- [Data records]
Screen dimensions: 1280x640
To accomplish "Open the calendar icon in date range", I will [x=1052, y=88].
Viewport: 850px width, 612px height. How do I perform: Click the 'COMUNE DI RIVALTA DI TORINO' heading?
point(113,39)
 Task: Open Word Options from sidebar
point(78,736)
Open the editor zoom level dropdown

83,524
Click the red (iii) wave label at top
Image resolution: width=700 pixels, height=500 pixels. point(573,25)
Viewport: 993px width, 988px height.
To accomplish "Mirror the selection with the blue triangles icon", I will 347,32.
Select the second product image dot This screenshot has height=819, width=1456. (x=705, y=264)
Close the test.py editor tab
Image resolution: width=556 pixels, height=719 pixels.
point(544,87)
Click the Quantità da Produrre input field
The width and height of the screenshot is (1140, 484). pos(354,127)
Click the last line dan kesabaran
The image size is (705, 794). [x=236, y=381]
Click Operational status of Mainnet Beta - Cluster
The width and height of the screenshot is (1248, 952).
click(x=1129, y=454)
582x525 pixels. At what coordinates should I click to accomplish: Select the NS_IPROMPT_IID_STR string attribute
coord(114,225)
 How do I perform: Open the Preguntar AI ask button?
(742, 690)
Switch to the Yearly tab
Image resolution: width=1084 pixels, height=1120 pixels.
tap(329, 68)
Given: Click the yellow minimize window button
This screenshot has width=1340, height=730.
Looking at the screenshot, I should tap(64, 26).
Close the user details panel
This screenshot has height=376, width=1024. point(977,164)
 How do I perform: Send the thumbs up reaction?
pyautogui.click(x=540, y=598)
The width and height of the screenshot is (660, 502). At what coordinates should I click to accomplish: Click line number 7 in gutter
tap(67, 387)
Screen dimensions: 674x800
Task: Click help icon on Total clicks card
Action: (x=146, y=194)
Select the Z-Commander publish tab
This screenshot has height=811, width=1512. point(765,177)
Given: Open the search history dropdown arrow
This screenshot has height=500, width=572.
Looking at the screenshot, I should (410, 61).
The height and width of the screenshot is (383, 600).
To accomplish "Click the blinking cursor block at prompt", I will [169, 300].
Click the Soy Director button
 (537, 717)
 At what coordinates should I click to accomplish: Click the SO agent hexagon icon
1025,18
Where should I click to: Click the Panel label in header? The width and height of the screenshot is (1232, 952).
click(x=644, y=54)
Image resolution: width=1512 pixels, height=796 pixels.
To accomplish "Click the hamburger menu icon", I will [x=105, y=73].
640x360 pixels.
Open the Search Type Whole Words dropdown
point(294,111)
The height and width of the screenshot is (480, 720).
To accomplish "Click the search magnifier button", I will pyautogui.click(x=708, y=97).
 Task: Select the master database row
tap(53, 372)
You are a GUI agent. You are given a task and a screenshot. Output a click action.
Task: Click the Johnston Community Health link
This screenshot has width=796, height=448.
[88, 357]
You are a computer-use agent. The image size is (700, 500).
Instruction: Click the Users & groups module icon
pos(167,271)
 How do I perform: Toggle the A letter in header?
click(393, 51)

- [Exercise requirements] After reading through the material, report every line that holds "will".

- [Expected output]
To accomplish "Open the calendar icon in date range", I will [x=1052, y=88].
To accomplish "Mirror the selection with the blue triangles icon", I will 347,32.
To accomplish "Click the blinking cursor block at prompt", I will [169, 300].
To accomplish "Click the hamburger menu icon", I will [x=105, y=73].
To accomplish "Click the search magnifier button", I will pyautogui.click(x=708, y=97).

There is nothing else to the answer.